Copy out the lines of the records below, unchanged, starting with the line that contains "You are a computer-use" and running through the end of the records.

*** Records

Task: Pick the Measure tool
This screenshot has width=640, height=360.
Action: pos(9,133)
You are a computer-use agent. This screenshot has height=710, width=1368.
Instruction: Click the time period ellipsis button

******

Answer to the task:
You are a computer-use agent. This screenshot has height=710, width=1368.
Instruction: Click the time period ellipsis button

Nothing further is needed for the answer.